Я очнулся, стуча зубами. Под утро, как известно, всегда холодает.
В сиянии полнолуния желтело лицо покойника. Он лежал все так же, раскинув руки, но с закрытыми глазами. Вид имел вполне спокойный. Ноги слегка разъехались. Черные туфли. Свободное драповое пальто. Белокурые волосы. Я все же развел костерок и вскипятил чайник. Глотал кипяток и постепенно согревался.
Когда рассвело, мы заметили за кустами привязанный челнок. Длинная, черная плоскодонка, весло с оковкой по краю. На такой и против течения пойдешь. Так и подмывало сесть и отчалить.

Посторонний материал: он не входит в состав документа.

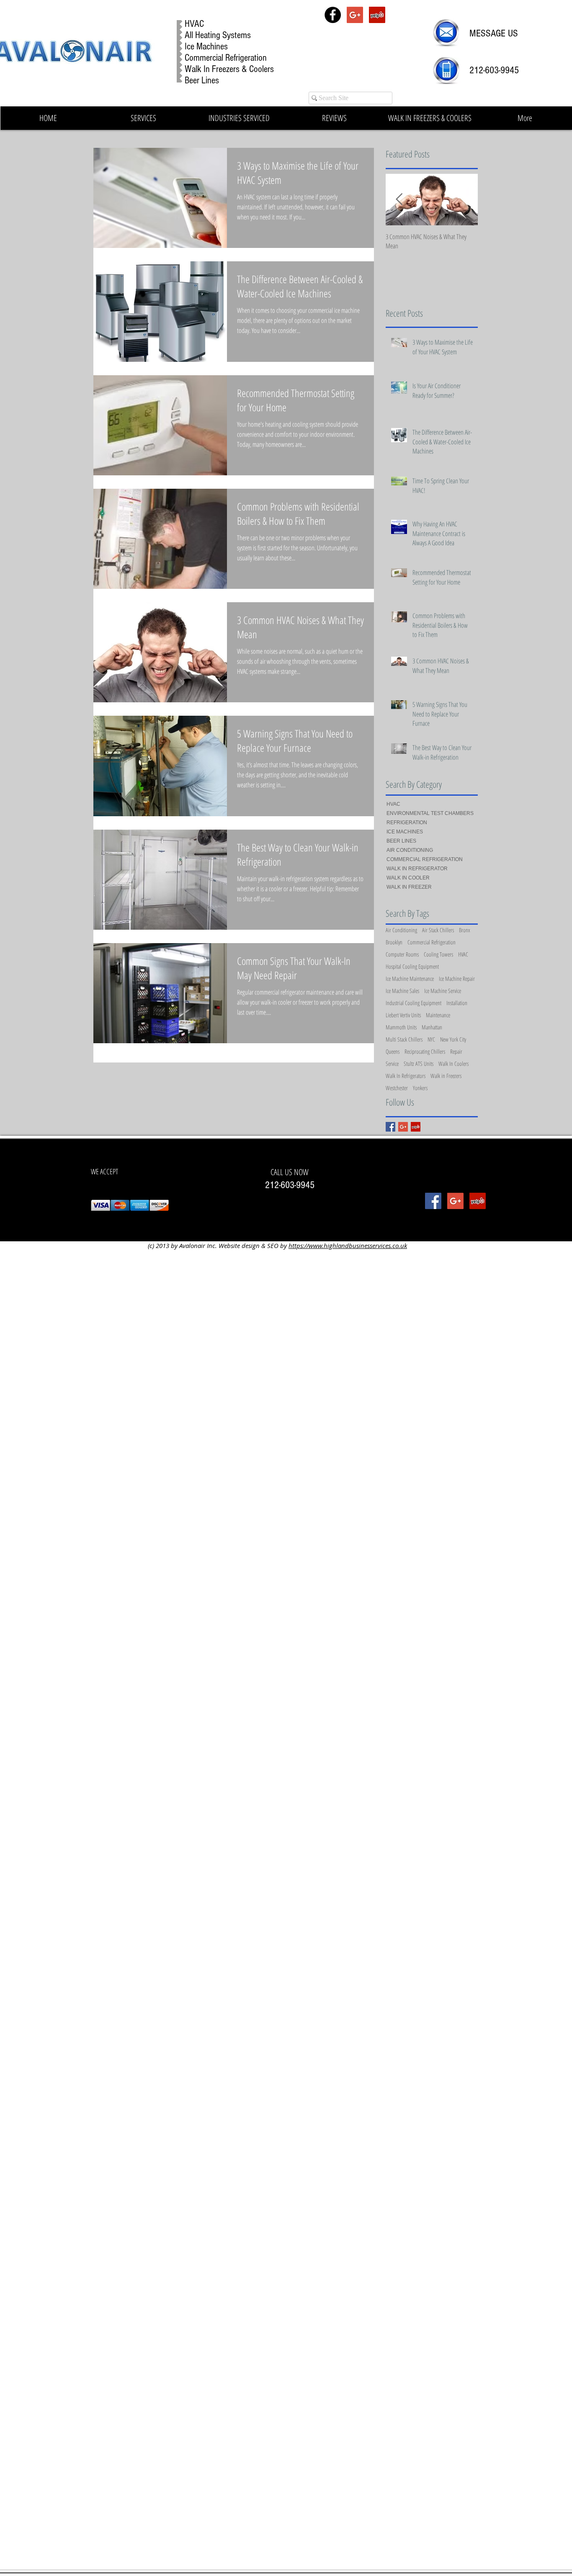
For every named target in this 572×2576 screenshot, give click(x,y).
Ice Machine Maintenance (410, 978)
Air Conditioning (401, 929)
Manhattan (432, 1027)
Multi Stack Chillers (404, 1039)
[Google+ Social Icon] (355, 15)
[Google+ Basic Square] (403, 1127)
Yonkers (420, 1087)
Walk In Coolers (453, 1063)
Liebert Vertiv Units (403, 1015)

Но мы знали: всюду посты, проверки, опасности.
Долоресса, едва лишь я развязал ее, бросилась к своему зелью.
– Что будем делать?
– спросил я, хотя решение уже принял.
– Оставим, как есть, и айда, - лениво протянула она.
– Нет!
– возразил я.
– Нет! Пустим его по течению. Ведь это его лодка. Уложим на дно, и пускай плывет.
– Как хочешь, - безучастно пожала плечами Доля.
– Только поскорей.
Я подошел к трупу. Молодой еще. Нет, кавказцы тут ни при чем. Скорее всего сам. Каждое утро по радио передают: найдено столько-то трупов, иногда шесть, иногда девять. Бывает, и целая дюжина.
В основном самоубийцы. Одно время мы были на втором месте в Европе. Кажется, после венгров и черногорцев. Нет, вроде бы после румын. Теперь уже на первом. Вспомнилось, как на каком-то сборище один высокий тощий господин выкликал: пашет, пашет, спрыгивает с трактора, бежит во весь опор в кусты и с ходу вешается. Куда идешь, родная сторона? Quo vadis? — вопрошал он. И сам отвечал: в пропасть! Это было еще при Советах, почти тридцать лет назад. Храбрый человек, только больно уж тощий. Не то писатель, не то профессор математики, точно не помню.